The city of Mirepoix is unique because of its half-timbered houses and arcades supported by ancient oak beams. Many of the buildings in the market area date from the 1200′s and the beams look every bit that old!

Heidi, with the help of a local French chef, Jean Luc, selected the ingredients for tonight’s dinner. The idea was to see what was available and let that determine what the menu would be.

Something that you wouldn’t likely see in an American farmer’s market were crates full of live ducks and chickens from which you could choose. We decided to opt for butchered meat at the butcher shop under the arcade.

The prize find for the day was the mushroom seller who had a selection of cepes (French for porcinis), some of which were the size of your head. We had been told that you aren’t allowed to touch the produce or choose your own in French markets, but we found that not to be the case here.

One thing that was similar to our farmer’s markets was that there some booths run by Hispanics, including one who was selling his own CDs of Bolivian folk music. We had a short conversation in Spanish, which sounded SO clear to me after a week of struggling with French.

Here is the menu of our dinner, created from the ingredients purchased at the Mirepoix farmer’s market:

Sauteed mushrooms (cepes) on toast with roasted garlic
Pork, with apples, ginger and roasted root vegetables
Haricot verts with carmelized shallots
Citrus olive oil cake

Chestnuts

Mark K October 24th, 2007

chestnuts

Limoux is the area where sparkling wine – blanquette de Limoux – was first invented, long before the idea was “borrowed” by the people of the Champagne region. This picture was taken in Emile Satge’s blanquette tasting room down the street form our hotel. We had been invited to join the neighborhood in preparing chestnuts for the celebration of the end of the wine grape harvest to be held in the town square tomorrow night. We were issued knives and told to cut a small slit in the side of each chestnut, so that it wouldn’t explode when roasted.

The French people were gathered at the far end of the room and we Americans closer to the door. We would grab a chestnut from a bin, make the cut and then toss it into one of the buckets on the floor. When we finished, we felt a bit awkward because we couldn’t communicate with the others very well, so we returned to our hotel.

| GIVEN PROBLEM A |
Please translate this sentence from the Mirepoix and Limoux text into Spanish: "We decided to opt for butchered meat at the butcher shop under the arcade."
| GIVEN PROBLEM B |
Carry on the Mirepoix and Limoux text, starting right after its last sentence.

| INFORMATION SHOWN |
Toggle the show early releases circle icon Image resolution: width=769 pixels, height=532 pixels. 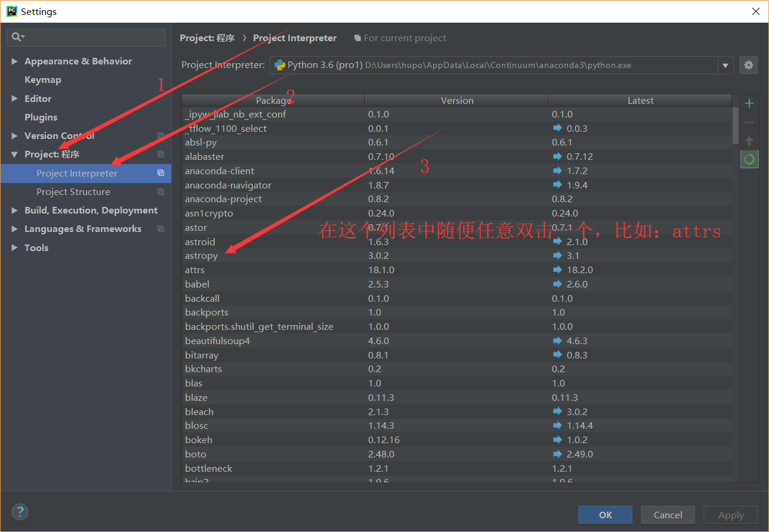pyautogui.click(x=749, y=159)
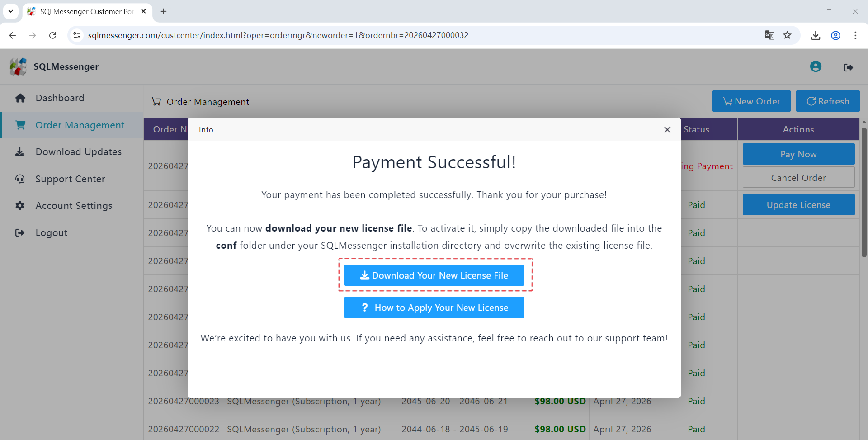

| TASK RESPONSE A |
Decidimos optar por carne ya despiezada en la carnicería bajo los soportales.

| TASK RESPONSE B |
Emile Satge is well know in the region not only for distributing blanquette, but because he was a member of the local rugby team which in 1968 became champions of France. He’s a huge man with strong beefy hands and a booming voice. A few minutes after we left, there was a knock on our hotel door – it was Emile, telling us very loudly in both French and English that we would return to his tasting room to enjoy a glass of blanquette with the others. Since it looked like he would carry us back if we didn’t come on our own accord, we quickly agreed.

Some of us made timid efforts to “work the room” and mingle with the locals. Afterwards, I regretted that I hadn’t jumped in to the middle of the locals and started a conversation, even if I would be butchering the language right along with the chestnuts!

A photographer from the local newspaper come by while we were working and took our picture. The picture was published in todays paper and I’m imagining that the headline said something like, “Knife-wielding Americans Attack Chestnuts in the South of France.”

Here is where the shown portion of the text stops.